ENUNCIADOS DE TAREAS:
#1 Según el texto sobre el fraude en verano, ¿a qué entidad pública suplantan las campañas de smishing que se dan como ejemplo?
#2 Copia sin cambios del texto sobre el fraude en verano todo lo que va desde "Pautas urgentes de" hasta "de fraude financiero.".

TEXTO PROPORCIONADO:
──────

Durante los meses de verano, el ritmo habitual de las oficinas se altera de forma considerable. Las plantillas reducidas por turnos de vacaciones, las coberturas temporales de puestos clave y la flexibilidad del teletrabajo desde segundas residencias generan un caldo de cultivo ideal para la ingeniería social. Los estafadores son plenamente conscientes de que las empresas operan a «medio gas» y aprovechan esta aparente falta de supervisión para lanzar sus ataques más agresivos.
Uno de los vectores de ataque con mayor crecimiento es el uso de ganchos temáticos estivales adaptados para empleados. Un claro ejemplo son las campañas masivas de Smishing (SMS fraudulentos) que suplantan a entidades públicas como la Dirección General de Tráfico (DGT), alertando sobre supuestas multas pendientes de pago urgente antes de una fecha límite. El empleado, temiendo complicaciones en sus desplazamientos vacacionales, tiende a actuar de forma impulsiva, haciendo clic en enlaces que pueden comprometer no solo sus finanzas personales, sino los datos corporativos almacenados en dispositivos de uso mixto.
El auge del Vishing corporativo en época estival
Paralelamente, la ingeniería social telefónica (vishing) se intensifica. Los delincuentes llaman a las organizaciones haciéndose pasar por proveedores de servicios esenciales, auditores o altos directivos, aprovechando que el personal de recepción o administración habitual está de vacaciones. Ante un empleado con menor experiencia o en fase de cobertura temporal, ejercen presión psicológica para realizar transferencias urgentes o revelar credenciales críticas de acceso al sistema.
Pautas urgentes de ciberhigiene para el verano
Mantener los niveles de alerta altos durante las vacaciones no es opcional; es una inversión fundamental para evitar que la vuelta al trabajo en septiembre comience con la resolución de un incidente de fraude financiero.

──────

DATOS DISPONIBLES:
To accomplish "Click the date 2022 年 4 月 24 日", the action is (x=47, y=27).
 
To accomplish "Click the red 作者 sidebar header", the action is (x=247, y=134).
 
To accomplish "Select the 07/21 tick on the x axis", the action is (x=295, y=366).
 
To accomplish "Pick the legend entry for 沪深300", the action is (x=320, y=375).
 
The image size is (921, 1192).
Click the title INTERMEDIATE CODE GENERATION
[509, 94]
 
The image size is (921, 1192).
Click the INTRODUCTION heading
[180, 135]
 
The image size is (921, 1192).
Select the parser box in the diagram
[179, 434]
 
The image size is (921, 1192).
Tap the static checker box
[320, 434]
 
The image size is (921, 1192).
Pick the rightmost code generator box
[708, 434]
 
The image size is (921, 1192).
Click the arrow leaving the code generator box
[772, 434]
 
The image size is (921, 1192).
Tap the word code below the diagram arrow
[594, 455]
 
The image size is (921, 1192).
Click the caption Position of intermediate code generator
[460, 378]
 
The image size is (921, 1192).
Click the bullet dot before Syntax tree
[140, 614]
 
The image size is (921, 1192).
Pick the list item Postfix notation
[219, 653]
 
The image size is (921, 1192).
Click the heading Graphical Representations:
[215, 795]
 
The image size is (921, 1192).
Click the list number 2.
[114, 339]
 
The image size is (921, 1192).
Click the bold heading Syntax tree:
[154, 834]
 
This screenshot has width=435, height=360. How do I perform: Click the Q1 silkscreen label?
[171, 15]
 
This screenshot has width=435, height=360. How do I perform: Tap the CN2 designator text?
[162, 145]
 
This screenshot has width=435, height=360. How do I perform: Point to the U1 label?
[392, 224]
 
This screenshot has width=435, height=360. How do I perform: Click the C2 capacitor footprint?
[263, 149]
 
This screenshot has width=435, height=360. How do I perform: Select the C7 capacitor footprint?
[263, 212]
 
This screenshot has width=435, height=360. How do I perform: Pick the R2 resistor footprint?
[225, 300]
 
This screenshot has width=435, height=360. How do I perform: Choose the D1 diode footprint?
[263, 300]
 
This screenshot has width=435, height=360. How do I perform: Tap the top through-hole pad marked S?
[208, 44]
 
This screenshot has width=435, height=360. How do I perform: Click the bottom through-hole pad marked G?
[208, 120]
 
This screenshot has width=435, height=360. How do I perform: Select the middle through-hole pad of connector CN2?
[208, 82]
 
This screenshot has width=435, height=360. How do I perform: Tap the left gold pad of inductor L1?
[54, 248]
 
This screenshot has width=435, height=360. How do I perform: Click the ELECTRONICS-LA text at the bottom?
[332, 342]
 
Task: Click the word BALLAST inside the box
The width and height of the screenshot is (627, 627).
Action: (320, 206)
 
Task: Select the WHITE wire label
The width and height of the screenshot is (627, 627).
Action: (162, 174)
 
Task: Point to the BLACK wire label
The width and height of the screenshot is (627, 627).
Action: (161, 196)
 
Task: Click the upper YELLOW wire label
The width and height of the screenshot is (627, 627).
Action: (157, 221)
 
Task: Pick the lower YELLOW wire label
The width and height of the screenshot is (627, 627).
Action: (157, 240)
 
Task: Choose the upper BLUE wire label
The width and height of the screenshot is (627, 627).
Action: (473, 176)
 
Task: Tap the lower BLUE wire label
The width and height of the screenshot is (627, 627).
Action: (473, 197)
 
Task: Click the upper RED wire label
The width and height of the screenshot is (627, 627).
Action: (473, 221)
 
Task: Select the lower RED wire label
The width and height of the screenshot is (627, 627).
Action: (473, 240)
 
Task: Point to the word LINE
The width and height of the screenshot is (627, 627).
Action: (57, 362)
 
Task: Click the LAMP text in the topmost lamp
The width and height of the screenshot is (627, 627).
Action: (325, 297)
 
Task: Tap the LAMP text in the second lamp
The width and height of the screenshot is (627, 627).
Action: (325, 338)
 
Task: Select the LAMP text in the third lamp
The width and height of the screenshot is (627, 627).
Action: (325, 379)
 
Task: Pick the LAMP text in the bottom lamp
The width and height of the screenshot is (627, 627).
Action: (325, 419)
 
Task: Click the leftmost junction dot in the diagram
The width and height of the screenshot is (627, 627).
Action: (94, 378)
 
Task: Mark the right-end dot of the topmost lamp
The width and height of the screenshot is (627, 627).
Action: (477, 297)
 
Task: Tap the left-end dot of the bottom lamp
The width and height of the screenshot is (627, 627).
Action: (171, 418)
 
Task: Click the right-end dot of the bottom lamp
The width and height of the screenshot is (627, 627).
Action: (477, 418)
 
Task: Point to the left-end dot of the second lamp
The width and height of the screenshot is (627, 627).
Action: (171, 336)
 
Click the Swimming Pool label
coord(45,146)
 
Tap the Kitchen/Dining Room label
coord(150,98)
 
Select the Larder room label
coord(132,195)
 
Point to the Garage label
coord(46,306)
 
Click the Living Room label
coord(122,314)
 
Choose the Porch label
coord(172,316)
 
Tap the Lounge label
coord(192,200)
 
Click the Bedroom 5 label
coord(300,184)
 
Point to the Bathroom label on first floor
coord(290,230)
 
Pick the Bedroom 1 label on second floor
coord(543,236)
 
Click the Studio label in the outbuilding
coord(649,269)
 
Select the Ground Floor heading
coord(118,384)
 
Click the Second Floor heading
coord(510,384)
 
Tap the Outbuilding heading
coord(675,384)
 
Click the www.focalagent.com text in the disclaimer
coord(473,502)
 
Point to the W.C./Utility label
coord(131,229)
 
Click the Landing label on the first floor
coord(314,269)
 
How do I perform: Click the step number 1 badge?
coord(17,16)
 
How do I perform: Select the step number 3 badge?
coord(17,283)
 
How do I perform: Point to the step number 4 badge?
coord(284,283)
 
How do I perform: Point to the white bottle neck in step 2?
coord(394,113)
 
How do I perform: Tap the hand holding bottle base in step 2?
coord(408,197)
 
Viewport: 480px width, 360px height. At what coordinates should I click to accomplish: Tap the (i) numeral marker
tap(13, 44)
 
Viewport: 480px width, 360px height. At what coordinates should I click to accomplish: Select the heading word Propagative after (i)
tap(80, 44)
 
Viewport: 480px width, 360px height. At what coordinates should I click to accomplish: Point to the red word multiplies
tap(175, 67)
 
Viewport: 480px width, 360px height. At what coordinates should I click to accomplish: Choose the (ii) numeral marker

──────

RESPUESTAS:
#1 A la Dirección General de Tráfico (DGT).

#2
Pautas urgentes de ciberhigiene para el verano
Mantener los niveles de alerta altos durante las vacaciones no es opcional; es una inversión fundamental para evitar que la vuelta al trabajo en septiembre comience con la resolución de un incidente de fraude financiero.